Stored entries
┄┄┄┄┄┄┄┄┄┄

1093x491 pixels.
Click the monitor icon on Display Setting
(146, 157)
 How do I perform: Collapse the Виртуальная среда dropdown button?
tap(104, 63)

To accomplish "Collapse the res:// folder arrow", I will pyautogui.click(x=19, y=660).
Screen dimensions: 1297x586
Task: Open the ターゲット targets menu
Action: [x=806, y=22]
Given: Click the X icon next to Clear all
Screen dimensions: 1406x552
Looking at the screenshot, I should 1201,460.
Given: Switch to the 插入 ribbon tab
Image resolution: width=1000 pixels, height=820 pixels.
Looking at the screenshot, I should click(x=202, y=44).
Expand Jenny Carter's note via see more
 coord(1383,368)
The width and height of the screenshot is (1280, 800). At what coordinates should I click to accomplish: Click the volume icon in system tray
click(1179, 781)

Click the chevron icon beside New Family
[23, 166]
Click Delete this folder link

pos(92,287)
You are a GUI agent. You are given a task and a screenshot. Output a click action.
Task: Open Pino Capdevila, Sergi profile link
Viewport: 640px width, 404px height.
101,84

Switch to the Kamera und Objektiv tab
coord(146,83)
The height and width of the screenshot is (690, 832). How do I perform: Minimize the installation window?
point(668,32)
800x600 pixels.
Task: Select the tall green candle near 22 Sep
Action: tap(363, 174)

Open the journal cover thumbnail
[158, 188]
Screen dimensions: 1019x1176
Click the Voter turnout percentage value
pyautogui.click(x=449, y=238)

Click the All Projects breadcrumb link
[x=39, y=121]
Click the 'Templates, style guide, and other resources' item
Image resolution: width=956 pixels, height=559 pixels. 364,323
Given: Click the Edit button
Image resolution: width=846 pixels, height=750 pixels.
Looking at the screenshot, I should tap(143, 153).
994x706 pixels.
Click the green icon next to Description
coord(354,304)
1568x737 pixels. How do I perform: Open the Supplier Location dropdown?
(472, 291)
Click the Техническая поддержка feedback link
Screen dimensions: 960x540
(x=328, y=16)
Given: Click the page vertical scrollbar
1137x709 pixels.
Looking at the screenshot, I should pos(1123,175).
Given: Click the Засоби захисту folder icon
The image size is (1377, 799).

┄┄┄┄┄┄┄┄┄┄

▸ The problem: Extract every line of the records above, keeping each one identical in wording and order.

▸ Result for this exercise:
1093x491 pixels.
Click the monitor icon on Display Setting
(146, 157)
 How do I perform: Collapse the Виртуальная среда dropdown button?
tap(104, 63)

To accomplish "Collapse the res:// folder arrow", I will pyautogui.click(x=19, y=660).
Screen dimensions: 1297x586
Task: Open the ターゲット targets menu
Action: [x=806, y=22]
Given: Click the X icon next to Clear all
Screen dimensions: 1406x552
Looking at the screenshot, I should 1201,460.
Given: Switch to the 插入 ribbon tab
Image resolution: width=1000 pixels, height=820 pixels.
Looking at the screenshot, I should click(x=202, y=44).
Expand Jenny Carter's note via see more
 coord(1383,368)
The width and height of the screenshot is (1280, 800). At what coordinates should I click to accomplish: Click the volume icon in system tray
click(1179, 781)

Click the chevron icon beside New Family
[23, 166]
Click Delete this folder link

pos(92,287)
You are a GUI agent. You are given a task and a screenshot. Output a click action.
Task: Open Pino Capdevila, Sergi profile link
Viewport: 640px width, 404px height.
101,84

Switch to the Kamera und Objektiv tab
coord(146,83)
The height and width of the screenshot is (690, 832). How do I perform: Minimize the installation window?
point(668,32)
800x600 pixels.
Task: Select the tall green candle near 22 Sep
Action: tap(363, 174)

Open the journal cover thumbnail
[158, 188]
Screen dimensions: 1019x1176
Click the Voter turnout percentage value
pyautogui.click(x=449, y=238)

Click the All Projects breadcrumb link
[x=39, y=121]
Click the 'Templates, style guide, and other resources' item
Image resolution: width=956 pixels, height=559 pixels. 364,323
Given: Click the Edit button
Image resolution: width=846 pixels, height=750 pixels.
Looking at the screenshot, I should tap(143, 153).
994x706 pixels.
Click the green icon next to Description
coord(354,304)
1568x737 pixels. How do I perform: Open the Supplier Location dropdown?
(472, 291)
Click the Техническая поддержка feedback link
Screen dimensions: 960x540
(x=328, y=16)
Given: Click the page vertical scrollbar
1137x709 pixels.
Looking at the screenshot, I should pos(1123,175).
Given: Click the Засоби захисту folder icon
The image size is (1377, 799).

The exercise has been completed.